From 2001 to 2007, King -- a 2015 HR's Rising Star -- brought this passion for finding HR solutions to two companies preceding Ecolab where she built HR functions from the ground up: at Hiway Federal Credit Union in St. Paul, and Bloomington, Minn.-based MGI Pharma. In her roles at Ecolab, starting in 2007 as HR manager and advancing to director and then vice president (where she now oversees 3,000 employees between the two businesses), she has always been striving, she says, to "[find] a way to integrate talent and organizational practices into the fabric of the organization versus having them be stand-alone, 'on-top-of' sets of initiatives."
For instance, in 2011, when Ecolab announced its largest-ever merger with then-Naperville, Ill.-based Nalco, a provider of chemicals and water-treatment solutions, and King was charged with helping to steer all parts of the talent integration between the two, she went beyond the more standard communication, consultation and administration efforts. She created a toolkit for all managers that contained talking points on subjects they would undoubtedly be faced with or asked about, tips for assessing retention risks, strategies for keeping employees engaged and aligned, and more. She deployed the kits through web conferences and lunch-and-learns, and stayed in close communication with all key leaders to ensure they were being leveraged properly.
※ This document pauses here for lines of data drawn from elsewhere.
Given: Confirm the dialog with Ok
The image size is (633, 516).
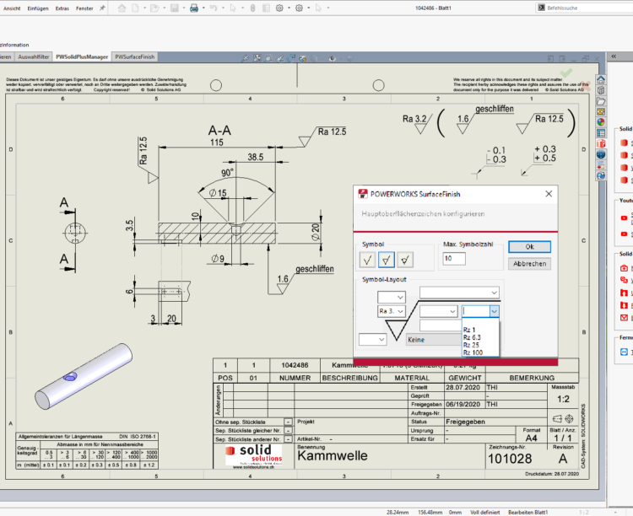Looking at the screenshot, I should tap(530, 247).
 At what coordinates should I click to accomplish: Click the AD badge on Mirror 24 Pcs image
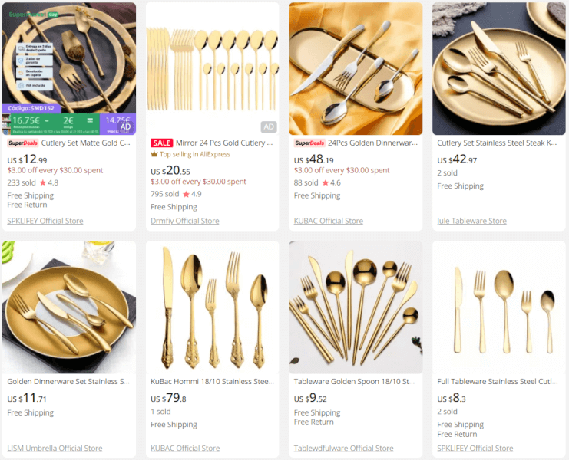click(269, 127)
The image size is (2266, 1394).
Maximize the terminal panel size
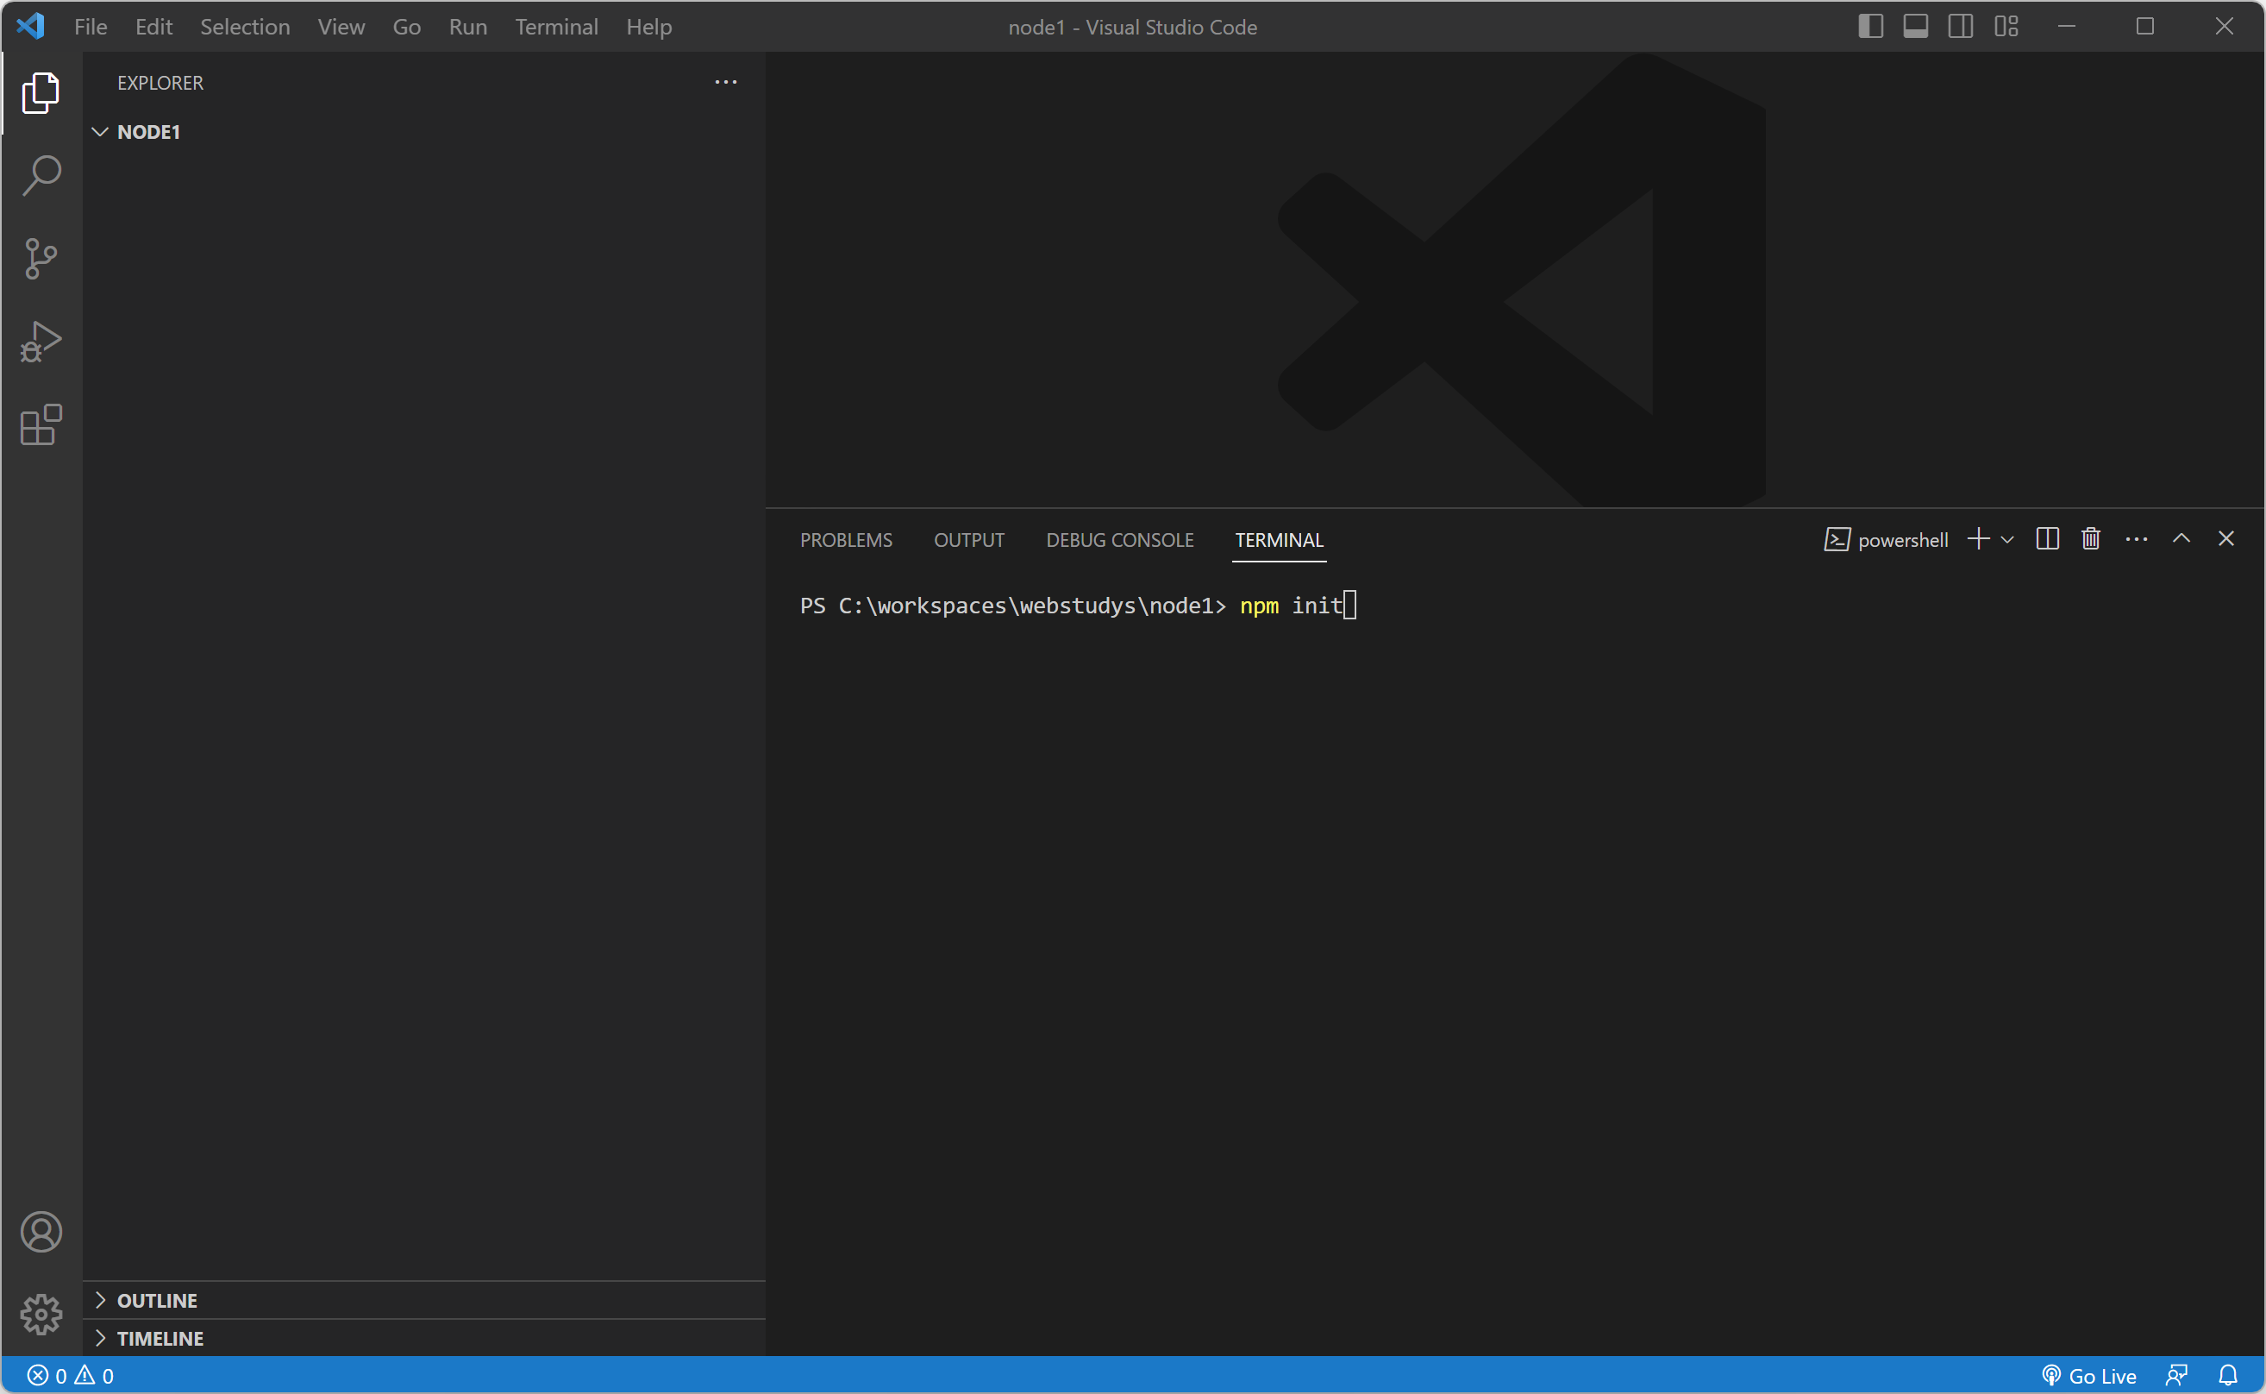(x=2181, y=539)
In the end, after growing Ecolab's employee population by more than 40 percent through the merger, from 26,000 employees to 44,000 (that number now stands at 47,000), her company "lost very few people," she says, "and managers [said they] felt equipped [using the tools in real-time] to handle and manage the retention challenges" inherent in combining two decades-old companies with widely different product sets, geographies and cultures.
King's toolkit approach -- as a way to integrate HR solutions into her organization's fabric -- also worked well during her time as director of Ecolab's Global IT and Lean Six Sigma functions, from 2008 to 2011. Through formal and informal surveying, and even doing "a little bit of a tour with team members," King says, she encountered a lack of engagement among IT employees -- a sense that they were not fully empowered in their roles, which, in turn, led to a lack of discretionary energy, excitement and engagement within the function.
In studying the problem, King realized the lack of a sense of ownership -- of tasks, goals, jobs, etc. -- was the biggest contributor to the lack of empowerment, so she created an Empowerment Toolkit that could be leveraged by both managers and associates, online and in person, containing content "to further the idea that creating an environment of empowerment is a shared, two-way partnership -- that empowerment is both given and taken," she says. The tools ranged from ways to conduct more two-way conversations to a five-level empowerment scale itemizing everyone's level of ownership of responsibility.
"Just knowing and having clarity about one's level of ownership created a feeling and sense of empowerment," King says. The tool was so successful in improving IT morale that it's now used by Ecolab's entire HR team and across other parts of the organization.
Equally successful was her 2012 redesign of succession planning in the food and beverage division, moving the process from one that simply found replacements for the talents currently in each job to one that looked more holistically at the key leadership roles and the traits therein. She established a talent scorecard and Global Talent Council to oversee and measure very specific development plans for each identified successor. Before King, no such development plan existed.
"Margeaux is the consummate HR business partner . . . focused on driving the business forward [while caring] about the impact on the individual employee," says Mary Kaul-Hottinger, vice president of Ecolab's global businesses HR function and King's supervisor.
King is also a mother of three who credits her stay-at-home-dad husband, Joe, for keeping all the cogs of the work/life wheels well-oiled and running smoothly. Whether in HR or motherhood, she says, it all comes down to "managing priorities, keeping them in perspective" and remembering "perfection in work and life . . . doesn't happen."